Perhaps appropriately, we started at Highgate Cemetery, where we took a portrait of Karl Marx, which also made an appearance in our film, The New Hope.

We then headed over to Golders Hill Park to see Patricia Finch’s Golders Hill Girl, and on to the Swiss Cottage area to see Sigmund Freud.

After finding a sculpture the name of which we do not know by Swiss Cottage Library, we took a quick bus over to Camden Stables, where we found the Amy Winehouse statue, before walking to the Regent’s Park, where we took shots of the Matilda fountain and two works by Albert Hodge, The Lost Bow and A Mighty Hunter, which both feature cherubs attacking birds.

 

We also found an eagle near the Island Rock Garden, although alas could not afford the entry fee to shoot Henri Teixeira de Mattos’ Stealing the Cubs.

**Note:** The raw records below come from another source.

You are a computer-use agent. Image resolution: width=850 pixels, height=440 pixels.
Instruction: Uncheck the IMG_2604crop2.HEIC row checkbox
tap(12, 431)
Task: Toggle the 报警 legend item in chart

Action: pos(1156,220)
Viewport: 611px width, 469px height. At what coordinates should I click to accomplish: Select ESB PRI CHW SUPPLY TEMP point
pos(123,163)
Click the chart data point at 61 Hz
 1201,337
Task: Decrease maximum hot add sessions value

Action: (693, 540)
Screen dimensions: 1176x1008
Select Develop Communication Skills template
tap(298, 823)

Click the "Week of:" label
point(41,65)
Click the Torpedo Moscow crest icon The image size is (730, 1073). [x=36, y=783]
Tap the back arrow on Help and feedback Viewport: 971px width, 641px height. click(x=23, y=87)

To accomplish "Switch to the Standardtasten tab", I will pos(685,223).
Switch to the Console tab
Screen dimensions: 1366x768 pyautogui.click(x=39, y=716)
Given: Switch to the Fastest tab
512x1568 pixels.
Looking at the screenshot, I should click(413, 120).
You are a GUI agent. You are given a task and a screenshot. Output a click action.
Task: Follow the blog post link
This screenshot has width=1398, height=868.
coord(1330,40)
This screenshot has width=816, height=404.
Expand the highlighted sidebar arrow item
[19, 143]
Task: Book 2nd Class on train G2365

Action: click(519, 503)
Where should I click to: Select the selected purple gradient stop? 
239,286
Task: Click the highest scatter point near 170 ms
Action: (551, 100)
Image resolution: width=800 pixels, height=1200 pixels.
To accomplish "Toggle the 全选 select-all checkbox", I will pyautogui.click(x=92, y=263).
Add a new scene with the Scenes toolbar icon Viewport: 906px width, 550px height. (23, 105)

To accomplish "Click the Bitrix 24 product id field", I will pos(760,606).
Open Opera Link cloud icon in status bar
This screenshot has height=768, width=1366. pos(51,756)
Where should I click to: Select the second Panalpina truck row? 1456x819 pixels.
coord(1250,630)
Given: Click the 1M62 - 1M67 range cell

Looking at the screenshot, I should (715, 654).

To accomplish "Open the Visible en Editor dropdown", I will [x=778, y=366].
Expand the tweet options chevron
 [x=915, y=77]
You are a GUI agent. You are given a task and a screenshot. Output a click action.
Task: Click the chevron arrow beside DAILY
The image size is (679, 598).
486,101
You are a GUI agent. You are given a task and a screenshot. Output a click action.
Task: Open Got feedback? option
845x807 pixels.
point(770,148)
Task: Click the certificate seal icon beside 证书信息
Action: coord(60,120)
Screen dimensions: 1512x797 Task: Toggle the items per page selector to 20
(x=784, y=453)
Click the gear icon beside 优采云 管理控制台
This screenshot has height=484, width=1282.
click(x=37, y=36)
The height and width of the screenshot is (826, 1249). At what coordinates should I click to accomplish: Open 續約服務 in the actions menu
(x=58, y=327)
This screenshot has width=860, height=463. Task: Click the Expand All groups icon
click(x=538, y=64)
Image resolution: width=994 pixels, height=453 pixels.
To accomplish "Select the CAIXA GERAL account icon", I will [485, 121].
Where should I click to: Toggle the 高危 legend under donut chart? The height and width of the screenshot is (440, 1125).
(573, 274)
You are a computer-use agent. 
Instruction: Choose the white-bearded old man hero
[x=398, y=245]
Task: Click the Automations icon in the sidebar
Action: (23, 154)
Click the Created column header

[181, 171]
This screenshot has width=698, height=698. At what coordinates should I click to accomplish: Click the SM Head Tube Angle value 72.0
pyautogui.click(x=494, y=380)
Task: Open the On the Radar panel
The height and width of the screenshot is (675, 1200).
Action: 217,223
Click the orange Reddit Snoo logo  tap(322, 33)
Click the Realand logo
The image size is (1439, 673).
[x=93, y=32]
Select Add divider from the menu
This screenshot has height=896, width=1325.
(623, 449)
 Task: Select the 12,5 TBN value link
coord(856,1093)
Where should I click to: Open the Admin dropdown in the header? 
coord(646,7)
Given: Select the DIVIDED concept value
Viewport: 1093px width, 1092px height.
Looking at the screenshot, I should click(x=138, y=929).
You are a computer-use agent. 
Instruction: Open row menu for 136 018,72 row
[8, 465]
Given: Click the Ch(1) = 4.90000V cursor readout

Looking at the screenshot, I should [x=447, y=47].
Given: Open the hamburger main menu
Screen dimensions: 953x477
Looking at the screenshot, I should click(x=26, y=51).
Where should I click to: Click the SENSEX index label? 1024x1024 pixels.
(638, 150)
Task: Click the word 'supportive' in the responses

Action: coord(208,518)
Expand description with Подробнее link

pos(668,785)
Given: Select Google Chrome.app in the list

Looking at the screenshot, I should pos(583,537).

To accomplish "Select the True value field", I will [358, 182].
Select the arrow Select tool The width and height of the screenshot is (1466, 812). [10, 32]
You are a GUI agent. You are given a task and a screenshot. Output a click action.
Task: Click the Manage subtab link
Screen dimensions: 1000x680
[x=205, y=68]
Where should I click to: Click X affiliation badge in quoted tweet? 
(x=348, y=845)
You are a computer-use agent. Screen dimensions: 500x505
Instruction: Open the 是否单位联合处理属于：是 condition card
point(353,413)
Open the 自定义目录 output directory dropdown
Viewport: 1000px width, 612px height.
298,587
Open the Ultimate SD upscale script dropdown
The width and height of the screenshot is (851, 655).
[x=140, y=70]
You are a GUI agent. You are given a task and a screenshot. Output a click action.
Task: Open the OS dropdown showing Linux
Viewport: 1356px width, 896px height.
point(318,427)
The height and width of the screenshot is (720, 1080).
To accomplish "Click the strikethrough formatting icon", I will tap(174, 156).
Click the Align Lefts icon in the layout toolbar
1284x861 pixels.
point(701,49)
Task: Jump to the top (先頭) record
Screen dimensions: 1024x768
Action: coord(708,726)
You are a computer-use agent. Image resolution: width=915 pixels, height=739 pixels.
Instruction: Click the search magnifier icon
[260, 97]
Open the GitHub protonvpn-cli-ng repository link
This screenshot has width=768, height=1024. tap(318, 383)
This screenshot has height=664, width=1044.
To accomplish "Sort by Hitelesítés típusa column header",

Over to Rossmore Street we wandered to see Charles Hadcock’s Echo, before then finding Barbara Hepworth’s Heron on the side of Heron House on George Street and some of the more traditional statues on Portland Place.

 

Naomi Blake’s View – which lives in Fitzroy Square Garden – was perhaps my favourite sculpture of the day: a beautiful piece in and of itself, it is not dissimilar to Hepworth’s Single Form in Battersea Park, which we shot on day three. Nonetheless, View seems to invite both touch through its smoothness as well as interaction as one not only looks at it, but also through it and to what lies beyond.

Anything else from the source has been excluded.